Goldman's Take On Q2 GDP: Ongoing Inventory Accumulation Still A Correction Threat

Sorry folks, nothing good to extrapolate based on the just released (and soon to be revised lower one final time) GDP data - from Jan Hatzius: "Implications for Q3 growth are probably slightly negative, though much depends on the monthly data to be released over the next few weeks, starting with Monday's report on consumer spending in July. The reason for this bias is that inventory accumulation, at an annual rate of $63.2bn in the second quarter, is still high enough (+3.7% at an annual rate) to put the economy at risk of at least a mild correction in this component as demand slows to a rate well below this rate. Although final sales to domestic purchasers were revised up to a +4.3% annual rate, this includes an increase in residential investment that is already in process of reversing as well as the effects of the decennial Census. And while much of the trade drag may well be reversed, the starting point for Q3 is a deep hole, so that's more likely to be a Q4 event." The only question is does Joe LaVorgna revert to a 10% H2 GDP now that his flip flopping on Q2 GDP (which he conveniently revised to 1% a few days back) was proven to be too fatalistically dire.

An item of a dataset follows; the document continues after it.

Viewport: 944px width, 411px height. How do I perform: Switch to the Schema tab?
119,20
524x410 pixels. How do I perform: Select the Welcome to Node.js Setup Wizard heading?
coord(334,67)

Downward Revision A Bit Smaller than Expected

BOTTOM LINE: Real GDP revised down a bit less than expected, with the main high side surprises in consumption and inventory accumulation, offset to some degree by an even deeper trade deficit than expected. Report suggests increased vulnerability in Q3 if demand slows, as it appears to be doing. Price indexes close to original estimates. Profits post firm (+25.3%) year-to-year gain after taxes, but second-quarter sequential gain is only half as firm.

KEY NUMBERS:
Real GDP growth revised down 0.8 points to +1.6% in Q2 (qoq, annualized, +3.0% yoy) vs. GS +1.2%, median forecast +1.4 %.
GDP price index revised up 0.1 point to +1.9% in Q2 (qoq, annualized, +0.8% yoy) vs. GS +1.8%, median forecast +1.8 %.
PCE core price index unchanged at +1.1% in Q2 (qoq, annualized, +1.5% yoy) vs. GS +1.1%, median forecast +1.1 %.

MAIN POINTS:
1. As widely expected, growth in the second quarter was slower than first estimated by the Commerce Department, but the size of the revision was not quite as large as we or the median forecast anticipated. Relative to our expectations, the main high-side surprises were in consumer spending (mostly services, where the other information available to us is not as good, and nondurables) and in inventory accumulation (where valuation/deflation can drive even the most dedicated economist bats). On the other hand, the trade deficit was revised to show even a larger drag than we had penciled in based on an extremely weak trade report. This drag-which sliced 3.37 percentage points off of real GDP-is largest quarterly trade drag since the initial quarter of this data series in 1947.

2. Implications for Q3 growth are probably slightly negative, though much depends on the monthly data to be released over the next few weeks, starting with Monday's report on consumer spending in July. The reason for this bias is that inventory accumulation, at an annual rate of $63.2bn in the second quarter, is still high enough (+3.7% at an annual rate) to put the economy at risk of at least a mild correction in this component as demand slows to a rate well below this rate. Although final sales to domestic purchasers were revised up to a +4.3% annual rate, this includes an increase in residential investment that is already in process of reversing as well as the effects of the decennial Census. And while much of the trade drag may well be reversed, the starting point for Q3 is a deep hole, so that's more likely to be a Q4 event.

3. Price indexes did not move too much. The GDP index was revised up 0.1 point; the PCE core index was unchanged.

4. As we had expected and the market had already seen in company reports, profits were firm in the second quarter. After-tax profits rose 25.3% from their year-earlier level after adjustment for inventory valuation and capital consumption distortions. However, the pattern is clearly one of slowing as the second-quarter increase was only 2.9%, or 12.1% at an annual rate.